# beeswax candles and wooden wicks



## Woodpecker

Is there a reason no one makes( that I know of) beeswax candles with the wooden wick? If not could I do this myself as a complete beginner? tyia


----------



## mustangsally17

I'd be interested also in a response, actually never heard of wooden wicks. What do you use? Where do you get them?


----------



## Wisconsin Ann

I've been trying to come up with a formula for using beeswax with the wooden type wicks...but they just don't burn well. I suspect it's because the wooden wicks need oil to soak up and continue to burn well without burning down into the pool...

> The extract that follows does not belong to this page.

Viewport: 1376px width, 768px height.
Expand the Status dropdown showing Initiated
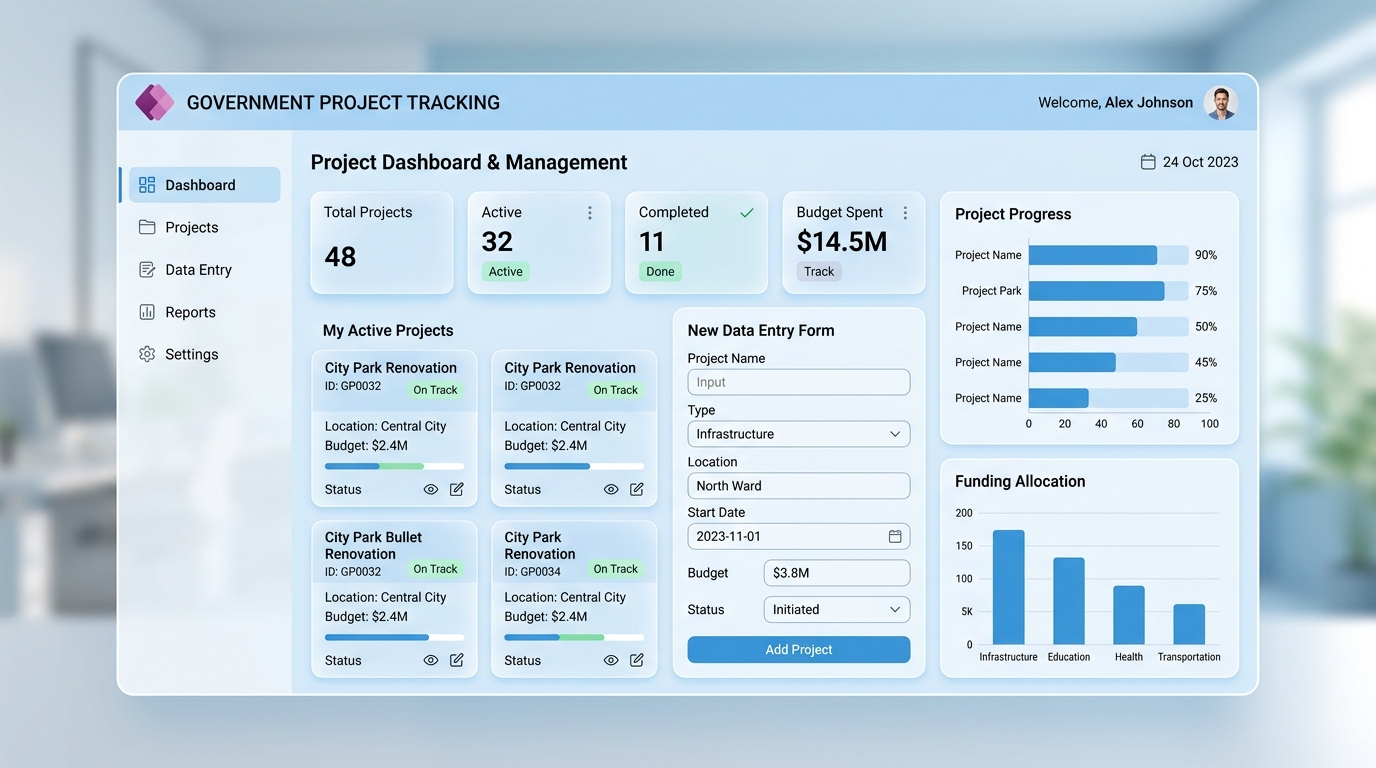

Pure beeswax just doesn't work well for container candles. It's got way too high a melt temp. You could use a formula of lowmelt wax to bring down the melt temp, but...why would you want to waste the beeswax?

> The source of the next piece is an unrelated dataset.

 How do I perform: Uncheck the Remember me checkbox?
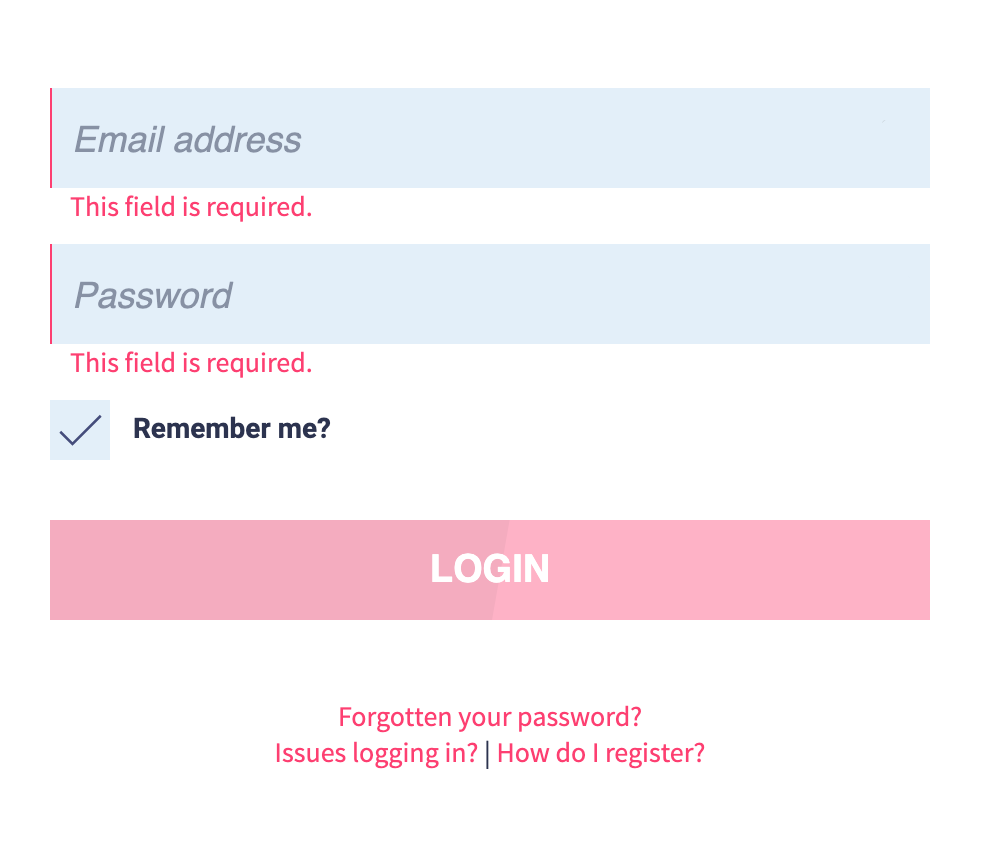click(x=80, y=430)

I've had some success with using a thin split of wood soaked in melted wax for an hour...keep it hot so it soaks into the wood. I've also soaked in olive oil overnight to saturate..that works fairly well. Then put some wax in a container, insert the wood, wait for it to solidify in place, then add more wax. Regular container wax..perhaps a little higher melt temp.

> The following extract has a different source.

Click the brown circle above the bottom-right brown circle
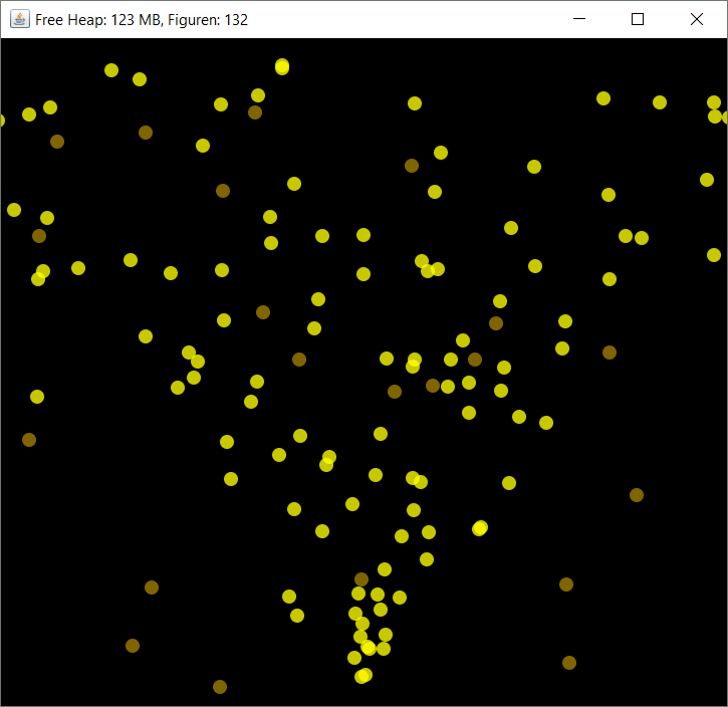Viewport: 728px width, 707px height. (566, 585)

When you burn it, you'll get a HUGE pool, which is good, and it burns it very very slowly. A quart mason jar size works well with a 1/2" wide wick. (a popcicle stick will work, but even thinner is better) If you can split wood really thin, a 2 layer works the best. Each layer soaked, and then held together using wax...like..soak them separately, and then pull out of the melted wax and let them set up together into one wick.


----------



## Wisconsin Ann

This is a freshly lit (the pool hasn't filled yet) candle using a 1/2" wide, 1/32"thick piece of pine as a wick. Balsa or basswood work well, but the balsa seems to burn more quickly(it's a VERY light wood...little density). This candle gives off a lot of light and heat. The heat is a problem if you use this near anything flammable. It's in a pintsized jelly jar, which is actually too small I'm thinking...this one tends to drown itself after an hour. I might use higher melt wax if I make any more in this sized container.


----------



## LovPRQueen

That is a really neat idea. I've been wanting to recycle our old candles!


----------



## pinemead

Mustangsally, wood wicks make a larger melt pool and throw more scent. They also pop and crackle like a fireplace (on a much smaller scale). Pre-made, ready-to-use ones are hard to find, but are becoming more popular.


----------



## Woodpecker

That makes sense. Thanks all. Does anyone have any of these wooden wick candles to sell so I can try them out?


----------



## mustangsally17

Thank You all , good information, Ann, you never cease to amaze me.


----------



## Wisconsin Ann

I tell ya what...I'd not heard of the wooden wick candles before it was brought up here on HT a while back. Once I started looking into them, I thought they might be great for actual light..you know? instead of "atmosphere". It's quite a bit of light. Very interesting trying to come up with a good formula for containers,and now I'm trying for pillars. The huge flame keeps either drowningitself, sinking down into the center, or dripping wax all over the place. 

ahwell. keep on trying, eh?


----------



## primal1

I had read somewhere they were also made from reeds, a grasslike plant from wetlands.
I haven't done any testing yet but i have a bunch of lemon grass growing and i'll use that once i get my new melting tub fitted with a tap!

Recently though I did see an antique iron clamping device that i was told was to clamp wood wicked candles... no more info available though


----------



## Wisconsin Ann

hmm...reeds.....very fibrous, lightweight, they suck up color thru their hollow cores...and I have some upstairs right now! heck, they're all over the place outside in the swamps. Cattails everywhere...I don't think the stems would work, but a pair of leaves might be just the ticket...

wooohooo!! thanks for the idea, Primal! I know reeds were used for oil lamps..hadn't thought about them for candles tho.


----------



## primal1

Wisconsin Ann said:


> hmm...reeds.....very fibrous, lightweight, they suck up color thru their hollow cores...and I have some upstairs right now! heck, they're all over the place outside in the swamps. Cattails everywhere...I don't think the stems would work, but a pair of leaves might be just the ticket...
> 
> wooohooo!! thanks for the idea, Primal! I know reeds were used for oil lamps..hadn't thought about them for candles tho.


Glad to be of use... I would love to hear your results so please post back when you get around to testing! Good luck!


----------



## Woodpecker

Please let us know how this turns out for you. This is a interesting concept.


----------



## Aimee529

What about using a hard wood like oak or maple instead of a soft wood like pine....since the hard woods burn longer would that keep the wick from getting drowned? Also does the wick have to be treated or just "stuck in there?"


----------



## Wisconsin Ann

The way a wick,.... cotton, linen, wool, wood..whatever the material...works is that it soaks up the wax as the wax melts and it's the melted wax that burns...not the wick. Yes, the wick burns a little as the wax goes down...the pool of wax needs to soak up into the wick.

So...you need a wood that will absorb melted wax or oil. There are some hardwoods that absorb better than others....certainly worth trying out. Hardwoods burn hotter than softwoods, that would be something to factor in, as well. Soaking the wick or wooden wick in oil or melted wax is called "priming"...like when you prime a pump...it gets the "wicking" motion started.

<ann goes off to think about this a bit...>


----------